The horse in Vedic times

It has been claimed that traces of horses are absent from the Indus Valley civilization, while the Vedas make frequent mention of the horse. Still, though the earliest domestication of the horse is widely agreed to have occurred in the grasslands of Central Asia, the first use of horses in South Asia is a topic of great dispute.

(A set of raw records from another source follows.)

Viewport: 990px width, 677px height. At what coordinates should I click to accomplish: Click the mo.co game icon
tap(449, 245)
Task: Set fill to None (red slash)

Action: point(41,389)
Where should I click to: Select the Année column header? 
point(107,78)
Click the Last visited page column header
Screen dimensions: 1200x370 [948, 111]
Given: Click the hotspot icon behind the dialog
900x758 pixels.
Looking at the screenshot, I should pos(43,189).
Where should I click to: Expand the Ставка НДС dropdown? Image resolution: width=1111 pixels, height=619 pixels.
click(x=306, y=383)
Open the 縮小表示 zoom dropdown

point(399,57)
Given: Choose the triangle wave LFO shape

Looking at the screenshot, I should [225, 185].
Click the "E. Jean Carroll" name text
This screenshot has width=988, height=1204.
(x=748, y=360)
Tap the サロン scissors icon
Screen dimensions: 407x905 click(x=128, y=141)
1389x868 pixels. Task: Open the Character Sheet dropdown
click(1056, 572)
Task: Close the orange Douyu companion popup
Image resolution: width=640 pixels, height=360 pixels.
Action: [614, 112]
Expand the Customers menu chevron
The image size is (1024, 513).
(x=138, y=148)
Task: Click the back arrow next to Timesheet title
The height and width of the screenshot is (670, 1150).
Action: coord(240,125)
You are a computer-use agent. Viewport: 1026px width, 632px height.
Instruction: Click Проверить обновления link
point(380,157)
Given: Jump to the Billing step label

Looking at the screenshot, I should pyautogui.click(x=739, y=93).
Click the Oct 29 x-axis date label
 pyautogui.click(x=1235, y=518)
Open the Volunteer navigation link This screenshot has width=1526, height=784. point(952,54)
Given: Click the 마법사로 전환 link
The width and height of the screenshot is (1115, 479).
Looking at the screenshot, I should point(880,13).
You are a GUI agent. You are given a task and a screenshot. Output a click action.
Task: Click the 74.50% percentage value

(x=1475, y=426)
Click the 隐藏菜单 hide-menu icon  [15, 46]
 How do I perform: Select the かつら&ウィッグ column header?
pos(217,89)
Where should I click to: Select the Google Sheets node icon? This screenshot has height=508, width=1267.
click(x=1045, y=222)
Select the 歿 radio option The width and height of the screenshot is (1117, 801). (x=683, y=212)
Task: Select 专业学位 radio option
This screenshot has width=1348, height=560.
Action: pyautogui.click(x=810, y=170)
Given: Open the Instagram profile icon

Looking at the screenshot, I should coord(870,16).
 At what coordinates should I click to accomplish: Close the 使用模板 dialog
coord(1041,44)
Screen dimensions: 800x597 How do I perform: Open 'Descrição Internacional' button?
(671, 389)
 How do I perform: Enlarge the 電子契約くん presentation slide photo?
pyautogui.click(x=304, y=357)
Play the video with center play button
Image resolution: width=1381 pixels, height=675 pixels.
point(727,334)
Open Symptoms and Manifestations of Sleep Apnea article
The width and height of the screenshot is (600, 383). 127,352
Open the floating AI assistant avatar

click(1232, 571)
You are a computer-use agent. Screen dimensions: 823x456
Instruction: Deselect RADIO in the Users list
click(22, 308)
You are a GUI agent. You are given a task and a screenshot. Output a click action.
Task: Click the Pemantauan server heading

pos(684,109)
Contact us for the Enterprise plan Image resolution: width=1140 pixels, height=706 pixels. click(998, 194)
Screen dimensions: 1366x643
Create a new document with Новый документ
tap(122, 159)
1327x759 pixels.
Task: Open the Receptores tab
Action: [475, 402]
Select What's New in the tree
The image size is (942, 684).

Further excavations discovered horses not only in Indus Valley sites but also in pre-Indus sites. Remains of horses have been found among other places in Mahagara near Allahabad (dated to c. 2265 BC to 1480 BC, described as Equus caballus Linn), Hallur in Karnataka (c.1500 - 1300 BC, described as Equus caballus), Mohenjo-Daro, Harappa ("small horse"), Lothal (a terracotta figurine and a molar horse tooth, dated to 2200 BC), Kalibangan, and Kuntasi (dated to 2300 – 1900 BC). A clay model of a horse has been found in Mohenjo-Daro and a horse figurine in Periano Ghundai in the Indus Valley. However, most of these reports have also been criticized because of the difficulty even for specialists to distinguish remains of the Equus caballus Linn from other horse species (see Edwin Bryant. 2001: 169-175).

Horse remains from the Harappan site Surkotada (dated to c. 2400-1700 BC) have been identified by A.K. Sharma as being of the Equus caballus species. The horse specialist Sandor Bökönyi (1997) later confirmed these conclusions and stated that the excavated tooth specimens could "in all probability be considered remnants of true horses [i.e. Equus caballus Linn]". Bökönyi stated that "The occurrence of true horse (Equus Caballus L.) was evidenced by the enamel pattern of the upper and lower cheek and teeth and by the size and form of incisors and phalanges (toe bones)." (quoted by Prof. B.B. Lal from Bökönyi's letter to the Director of the Archaeological Survey of India, 13-12-1993, in New Light on the Indus Civilization, Aryan Books, Delhi 1998, p.111). However, others like Meadow (1997) still disagree, because remains of the Equus caballus Linn" horse are difficult to distinguish even by specialists from other horse species like Equus asinus (donkeys) or Equus hemionus'' (onagers) (see Edwin Bryant. 2001:169-175).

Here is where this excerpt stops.